Sonic Wonderland: A Scientific Odyssey of Sound
By Trevor Cox
‘Cox’s enthusiasm for his specialty is contagious. I’ll now be keeping my ears wide open’
– Washington Post
A celebration of the science of sound, by a top researcher and broadcaster who has studied why people hate the noise of fingernails scraping on a chalkboard, constructed the world’s largest whoopee cushion and disproved the old saying that a duck’s quack produces no echo.
Creaking glaciers, whispering galleries, stalactite organs, musical roads, squeaking beaches, groaning waterwheels, frogs that croak in Mexican waves, Mayan pyramids that produce echoes that chirp like a bird – these are just a sample of the impressive, strange and surprising sounds that the acoustic engineer Trevor Cox has tracked down in his search for the ‘sonic wonders of the world’.
In Sonic Wonderland, he uses his experiences of visiting sewers, caves, tidal bores, burial mounds, sand dunes, concert halls and more to explore how sound is made and altered by the environment, how our body hears, perceives and reacts to peculiar sounds and how sounds and acoustics have inspired musicians, artists and writers.
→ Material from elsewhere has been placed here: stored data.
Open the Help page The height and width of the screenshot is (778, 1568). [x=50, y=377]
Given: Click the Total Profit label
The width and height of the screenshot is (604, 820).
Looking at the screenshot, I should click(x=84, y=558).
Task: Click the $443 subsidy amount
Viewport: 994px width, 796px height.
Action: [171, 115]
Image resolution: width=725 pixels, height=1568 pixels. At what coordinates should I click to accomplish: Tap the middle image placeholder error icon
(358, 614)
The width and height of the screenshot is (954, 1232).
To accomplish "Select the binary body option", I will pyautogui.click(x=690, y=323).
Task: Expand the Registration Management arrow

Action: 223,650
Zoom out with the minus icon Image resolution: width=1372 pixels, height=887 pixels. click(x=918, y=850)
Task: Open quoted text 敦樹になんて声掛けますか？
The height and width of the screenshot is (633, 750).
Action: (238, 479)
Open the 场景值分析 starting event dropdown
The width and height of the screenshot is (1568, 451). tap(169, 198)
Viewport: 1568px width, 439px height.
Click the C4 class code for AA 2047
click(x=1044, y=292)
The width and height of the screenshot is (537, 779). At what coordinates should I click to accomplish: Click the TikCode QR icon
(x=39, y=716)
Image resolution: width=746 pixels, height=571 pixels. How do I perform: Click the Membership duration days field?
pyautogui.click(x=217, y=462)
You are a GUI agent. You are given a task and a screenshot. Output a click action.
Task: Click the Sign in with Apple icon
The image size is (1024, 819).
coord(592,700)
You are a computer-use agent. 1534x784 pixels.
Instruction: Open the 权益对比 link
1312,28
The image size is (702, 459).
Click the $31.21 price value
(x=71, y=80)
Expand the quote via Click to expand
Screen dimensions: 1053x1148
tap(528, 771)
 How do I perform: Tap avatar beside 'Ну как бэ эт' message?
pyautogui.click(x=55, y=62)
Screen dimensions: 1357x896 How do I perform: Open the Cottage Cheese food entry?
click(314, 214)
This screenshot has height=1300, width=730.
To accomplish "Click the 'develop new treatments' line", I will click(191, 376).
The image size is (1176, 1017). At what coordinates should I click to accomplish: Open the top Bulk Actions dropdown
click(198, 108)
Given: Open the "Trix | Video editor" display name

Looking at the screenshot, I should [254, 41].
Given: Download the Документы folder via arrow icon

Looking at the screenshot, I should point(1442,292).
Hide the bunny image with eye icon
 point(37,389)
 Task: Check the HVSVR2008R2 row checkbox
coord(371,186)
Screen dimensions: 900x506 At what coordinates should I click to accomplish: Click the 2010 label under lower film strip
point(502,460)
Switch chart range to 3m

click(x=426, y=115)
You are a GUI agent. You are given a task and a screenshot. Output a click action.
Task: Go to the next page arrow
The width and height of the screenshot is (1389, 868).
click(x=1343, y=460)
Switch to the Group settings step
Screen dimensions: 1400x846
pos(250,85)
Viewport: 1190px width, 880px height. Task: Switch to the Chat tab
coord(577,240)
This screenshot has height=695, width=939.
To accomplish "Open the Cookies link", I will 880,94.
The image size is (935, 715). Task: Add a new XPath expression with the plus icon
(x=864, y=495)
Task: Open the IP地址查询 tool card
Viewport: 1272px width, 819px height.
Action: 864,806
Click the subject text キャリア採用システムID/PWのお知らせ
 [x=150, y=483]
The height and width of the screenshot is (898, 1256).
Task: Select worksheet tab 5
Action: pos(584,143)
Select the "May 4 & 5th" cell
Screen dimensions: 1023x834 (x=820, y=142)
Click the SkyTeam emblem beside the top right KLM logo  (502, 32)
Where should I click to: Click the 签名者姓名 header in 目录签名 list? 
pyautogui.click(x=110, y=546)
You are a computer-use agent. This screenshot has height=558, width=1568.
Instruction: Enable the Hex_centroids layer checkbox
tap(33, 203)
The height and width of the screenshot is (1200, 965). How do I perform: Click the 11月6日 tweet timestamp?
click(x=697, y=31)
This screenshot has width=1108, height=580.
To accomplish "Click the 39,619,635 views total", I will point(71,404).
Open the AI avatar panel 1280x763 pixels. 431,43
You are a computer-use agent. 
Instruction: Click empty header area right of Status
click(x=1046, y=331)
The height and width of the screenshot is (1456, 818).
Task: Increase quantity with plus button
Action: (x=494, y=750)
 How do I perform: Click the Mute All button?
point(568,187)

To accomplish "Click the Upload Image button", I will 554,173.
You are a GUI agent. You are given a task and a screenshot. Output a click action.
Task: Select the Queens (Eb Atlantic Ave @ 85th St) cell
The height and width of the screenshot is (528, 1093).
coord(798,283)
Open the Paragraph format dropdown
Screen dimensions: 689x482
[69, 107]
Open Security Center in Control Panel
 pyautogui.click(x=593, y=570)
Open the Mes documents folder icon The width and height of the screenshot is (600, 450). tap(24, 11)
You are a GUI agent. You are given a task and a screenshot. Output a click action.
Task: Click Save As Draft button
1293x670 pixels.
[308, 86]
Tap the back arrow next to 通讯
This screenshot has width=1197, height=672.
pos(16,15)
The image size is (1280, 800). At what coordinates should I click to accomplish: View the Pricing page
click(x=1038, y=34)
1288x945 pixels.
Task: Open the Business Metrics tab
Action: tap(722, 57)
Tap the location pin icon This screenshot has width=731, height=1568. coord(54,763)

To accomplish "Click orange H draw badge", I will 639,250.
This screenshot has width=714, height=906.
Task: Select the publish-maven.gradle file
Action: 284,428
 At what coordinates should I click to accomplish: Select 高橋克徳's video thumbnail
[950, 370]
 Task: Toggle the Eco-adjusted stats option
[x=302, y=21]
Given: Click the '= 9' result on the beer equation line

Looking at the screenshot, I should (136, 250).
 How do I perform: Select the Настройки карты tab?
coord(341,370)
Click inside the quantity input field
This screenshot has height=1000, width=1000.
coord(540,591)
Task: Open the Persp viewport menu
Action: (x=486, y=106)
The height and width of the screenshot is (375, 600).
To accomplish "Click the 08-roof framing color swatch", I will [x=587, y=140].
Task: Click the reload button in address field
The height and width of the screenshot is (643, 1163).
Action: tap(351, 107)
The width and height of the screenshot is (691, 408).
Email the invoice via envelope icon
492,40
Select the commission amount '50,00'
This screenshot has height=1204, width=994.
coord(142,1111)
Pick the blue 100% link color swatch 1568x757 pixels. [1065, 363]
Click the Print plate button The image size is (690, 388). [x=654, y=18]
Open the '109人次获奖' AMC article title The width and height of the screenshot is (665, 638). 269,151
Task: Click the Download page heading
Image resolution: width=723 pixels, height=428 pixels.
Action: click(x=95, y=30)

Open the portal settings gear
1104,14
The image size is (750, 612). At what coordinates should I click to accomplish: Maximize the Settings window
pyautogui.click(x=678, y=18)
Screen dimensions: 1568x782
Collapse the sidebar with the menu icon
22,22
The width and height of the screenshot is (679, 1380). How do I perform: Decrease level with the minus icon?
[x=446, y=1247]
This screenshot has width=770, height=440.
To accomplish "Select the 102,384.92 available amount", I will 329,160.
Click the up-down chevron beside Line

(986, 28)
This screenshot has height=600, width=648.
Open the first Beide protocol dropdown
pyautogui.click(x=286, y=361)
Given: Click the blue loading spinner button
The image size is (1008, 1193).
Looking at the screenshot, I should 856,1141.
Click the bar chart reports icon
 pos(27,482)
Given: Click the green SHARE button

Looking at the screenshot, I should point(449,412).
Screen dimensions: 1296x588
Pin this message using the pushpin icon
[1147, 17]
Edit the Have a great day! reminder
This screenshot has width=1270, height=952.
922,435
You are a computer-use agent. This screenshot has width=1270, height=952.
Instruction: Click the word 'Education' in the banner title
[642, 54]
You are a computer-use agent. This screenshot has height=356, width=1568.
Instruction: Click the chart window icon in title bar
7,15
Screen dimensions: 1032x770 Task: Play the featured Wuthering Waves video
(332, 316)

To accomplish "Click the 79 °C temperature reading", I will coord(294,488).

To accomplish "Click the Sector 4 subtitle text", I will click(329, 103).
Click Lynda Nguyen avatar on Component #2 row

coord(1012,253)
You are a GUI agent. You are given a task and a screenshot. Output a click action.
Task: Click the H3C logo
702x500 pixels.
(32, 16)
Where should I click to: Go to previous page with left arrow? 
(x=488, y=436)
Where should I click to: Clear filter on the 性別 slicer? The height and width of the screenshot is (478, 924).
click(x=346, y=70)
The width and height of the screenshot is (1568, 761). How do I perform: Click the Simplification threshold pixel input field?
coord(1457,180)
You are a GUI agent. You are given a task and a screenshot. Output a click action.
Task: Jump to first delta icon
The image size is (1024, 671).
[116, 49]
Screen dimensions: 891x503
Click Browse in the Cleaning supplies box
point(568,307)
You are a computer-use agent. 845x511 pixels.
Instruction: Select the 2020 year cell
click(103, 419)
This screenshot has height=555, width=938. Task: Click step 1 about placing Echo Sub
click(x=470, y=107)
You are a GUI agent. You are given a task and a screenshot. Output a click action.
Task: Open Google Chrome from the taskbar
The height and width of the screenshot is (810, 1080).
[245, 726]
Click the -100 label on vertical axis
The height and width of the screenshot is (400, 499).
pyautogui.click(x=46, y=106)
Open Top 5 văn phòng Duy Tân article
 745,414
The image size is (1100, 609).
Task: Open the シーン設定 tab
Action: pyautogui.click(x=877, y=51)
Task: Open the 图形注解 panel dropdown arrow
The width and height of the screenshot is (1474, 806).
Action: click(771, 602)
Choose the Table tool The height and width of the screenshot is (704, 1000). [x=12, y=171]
Ranging across a dizzying array of realms including literature, classical music, history, archaeology, psychology, neuroscience, geology, physics, biology and ecology, the book is an original and compelling tour of the world’s most amazing acoustic phenomena and the sometimes even stranger people behind them – and a passionate plea for a deeper appreciation of and respect for our shared sonic landscapes.